Trump had threatened to move forward on a bilateral agreement without Canada, saying the country was being too difficult in negotiations. But Canadian Embassy representatives told members of the San Diego delegation that Trump’s rhetoric was misleading and that the speed of the negotiations was unusually fast for a treaty this wide-reaching.
The delegation members in that meeting, including Mexico's Consul General in San Diego Marcela Celorio, told the Canadian Embassy representatives that Mexican business leaders in San Diego really value their relationships with Canada.
Celorio said she thinks the change of NAFTA's name was to "send the message that NAFTA is no longer in place, but I think that for the common people that have been acquainted with NAFTA for so many years, it's going to keep on being NAFTA, even though we can call it U.S.-M-Kah, or maybe 'Camexus' in Spanish."
Duncan Wood, director of the Wilson Center's Mexico Institute, spoke to the delegation on Monday evening, saying that the new deal "reflects the needs of a 21st century economy" by expanding beyond agriculture and manufacturing to services and digital trade.
"President Trump has actually done us a huge favor," Wood said. "He opened up the conversation over NAFTA in a way that a disruptor should. I wouldn't have done it in the same way he did, but let's face it, when he opened up the can of worms ... by putting (the agreement) under threat, he succeeded in rallying supporters."
Dozens of San Diego and Baja California business and community leaders cheered over breakfast Monday morning in Washington, D.C., after learning the U.S. had reached a late-night deal to save the North American Free Trade Agreement.
The new deal, reached just before a midnight deadline imposed by the U.S., will be called the United States-Mexico-Canada Agreement.
The delegation, led by the San Diego Regional Chamber of Commerce, traveled to Washington to lobby for a new version of the trilateral agreement amid growing concerns the U.S. was going to sign a bilateral agreement with Mexico, excluding Canada. The original trilateral NAFTA has long been touted as a boon to the economies of the San Diego-Tijuana mega-region.
“In the end, it was a good outcome — it would have been disastrous for it to be just the U.S. and Mexico,” said Paola Avila, vice president of international business affairs for the chamber. “I say disastrous because you would’ve been doing away with a trilateral agreement and replacing it with something that’s less.”

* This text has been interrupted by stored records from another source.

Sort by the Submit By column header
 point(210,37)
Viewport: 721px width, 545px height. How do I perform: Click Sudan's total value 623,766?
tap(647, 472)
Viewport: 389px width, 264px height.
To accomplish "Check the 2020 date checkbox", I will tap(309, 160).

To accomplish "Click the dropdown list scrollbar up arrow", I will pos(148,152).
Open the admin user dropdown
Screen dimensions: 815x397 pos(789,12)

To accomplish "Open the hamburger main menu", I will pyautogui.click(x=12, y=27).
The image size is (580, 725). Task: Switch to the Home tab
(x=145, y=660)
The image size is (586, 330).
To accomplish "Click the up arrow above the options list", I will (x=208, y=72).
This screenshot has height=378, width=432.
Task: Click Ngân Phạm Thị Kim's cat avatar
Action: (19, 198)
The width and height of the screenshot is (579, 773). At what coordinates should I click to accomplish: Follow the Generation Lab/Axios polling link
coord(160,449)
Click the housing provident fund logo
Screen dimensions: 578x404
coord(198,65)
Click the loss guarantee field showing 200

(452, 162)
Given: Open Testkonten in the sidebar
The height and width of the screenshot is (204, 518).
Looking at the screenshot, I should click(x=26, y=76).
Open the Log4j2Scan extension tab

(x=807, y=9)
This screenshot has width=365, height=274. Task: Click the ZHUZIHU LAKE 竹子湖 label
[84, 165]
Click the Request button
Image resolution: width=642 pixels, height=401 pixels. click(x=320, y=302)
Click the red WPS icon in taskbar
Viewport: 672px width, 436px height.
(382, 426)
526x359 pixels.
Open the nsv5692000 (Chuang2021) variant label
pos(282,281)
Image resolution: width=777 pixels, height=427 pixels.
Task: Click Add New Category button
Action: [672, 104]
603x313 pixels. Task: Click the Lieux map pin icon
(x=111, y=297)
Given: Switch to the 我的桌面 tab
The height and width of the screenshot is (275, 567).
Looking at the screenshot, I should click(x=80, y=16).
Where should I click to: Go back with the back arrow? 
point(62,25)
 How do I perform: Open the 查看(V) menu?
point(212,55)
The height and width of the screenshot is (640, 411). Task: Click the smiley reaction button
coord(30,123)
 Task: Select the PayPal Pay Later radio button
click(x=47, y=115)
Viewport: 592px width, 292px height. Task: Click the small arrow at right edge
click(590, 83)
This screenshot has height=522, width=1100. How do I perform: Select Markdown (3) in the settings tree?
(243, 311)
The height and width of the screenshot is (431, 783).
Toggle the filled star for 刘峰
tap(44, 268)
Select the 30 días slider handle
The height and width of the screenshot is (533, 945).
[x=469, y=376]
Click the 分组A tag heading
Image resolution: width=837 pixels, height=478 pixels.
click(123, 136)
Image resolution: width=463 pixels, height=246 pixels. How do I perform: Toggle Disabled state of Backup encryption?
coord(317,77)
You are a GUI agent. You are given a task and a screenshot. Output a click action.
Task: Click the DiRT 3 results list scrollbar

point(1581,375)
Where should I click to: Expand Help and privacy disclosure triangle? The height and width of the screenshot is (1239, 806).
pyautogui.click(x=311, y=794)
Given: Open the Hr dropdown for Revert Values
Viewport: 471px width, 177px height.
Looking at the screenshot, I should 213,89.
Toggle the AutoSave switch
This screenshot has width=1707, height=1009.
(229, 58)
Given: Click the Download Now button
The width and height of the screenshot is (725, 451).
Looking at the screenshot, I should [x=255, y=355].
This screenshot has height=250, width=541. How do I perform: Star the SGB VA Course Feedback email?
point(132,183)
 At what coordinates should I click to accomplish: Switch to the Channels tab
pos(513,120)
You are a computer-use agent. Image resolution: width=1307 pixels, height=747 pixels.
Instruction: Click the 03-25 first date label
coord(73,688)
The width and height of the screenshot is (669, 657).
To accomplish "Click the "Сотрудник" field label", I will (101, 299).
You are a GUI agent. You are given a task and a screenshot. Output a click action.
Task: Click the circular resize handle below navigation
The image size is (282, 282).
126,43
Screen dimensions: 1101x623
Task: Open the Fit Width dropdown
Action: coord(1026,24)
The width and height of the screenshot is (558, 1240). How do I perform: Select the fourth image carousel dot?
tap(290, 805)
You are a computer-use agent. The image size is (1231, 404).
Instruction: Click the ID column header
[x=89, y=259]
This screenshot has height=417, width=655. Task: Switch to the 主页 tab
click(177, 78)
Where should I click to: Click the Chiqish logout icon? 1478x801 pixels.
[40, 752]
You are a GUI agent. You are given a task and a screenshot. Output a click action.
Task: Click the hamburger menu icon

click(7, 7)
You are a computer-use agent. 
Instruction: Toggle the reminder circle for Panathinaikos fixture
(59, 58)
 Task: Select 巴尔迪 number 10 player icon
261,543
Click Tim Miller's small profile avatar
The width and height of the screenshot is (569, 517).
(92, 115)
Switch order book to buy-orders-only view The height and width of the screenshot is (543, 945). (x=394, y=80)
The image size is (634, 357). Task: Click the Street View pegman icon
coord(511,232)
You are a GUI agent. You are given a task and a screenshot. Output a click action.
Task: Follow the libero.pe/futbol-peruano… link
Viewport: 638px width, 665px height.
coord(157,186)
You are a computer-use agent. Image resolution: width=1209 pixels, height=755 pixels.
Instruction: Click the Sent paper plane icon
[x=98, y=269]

The deal still needs Congressional approval. Avila said the goal of the trip will now be to “talk about implementation — what does this agreement mean, how long do businesses have to adhere to new regulations, what will the transition look like and lobbying members of Congress — again, this is not a done deal.”
The deal includes updates to “help the ease of trade,” said Avila, including the elimination of outdated paper transactions, and a new chapter on environmental protections which is expected to help the Tijuana River Valley.
President Trump on Monday morning called it a "great deal," tweeting that it "solves the many deficiencies and mistakes in NAFTA, greatly opens markets to our Farmers and Manufacturers, reduces Trade Barriers to the U.S. and will bring all three Great Nations together in competition with the rest of the world."
Late last night, our deadline, we reached a wonderful new Trade Deal with Canada, to be added into the deal already reached with Mexico. The new name will be The United States Mexico Canada Agreement, or USMCA. It is a great deal for all three countries, solves the many......— Donald J. Trump (@realDonaldTrump) October 1, 2018
....deficiencies and mistakes in NAFTA, greatly opens markets to our Farmers and Manufacturers, reduces Trade Barriers to the U.S. and will bring all three Great Nations together in competition with the rest of the world. The USMCA is a historic transaction!— Donald J. Trump (@realDonaldTrump) October 1, 2018
Trump also added, "Congratulations to Mexico and Canada!"
Members of the delegation will be meeting with representatives for the Canadian Ministry and other leaders through Wednesday.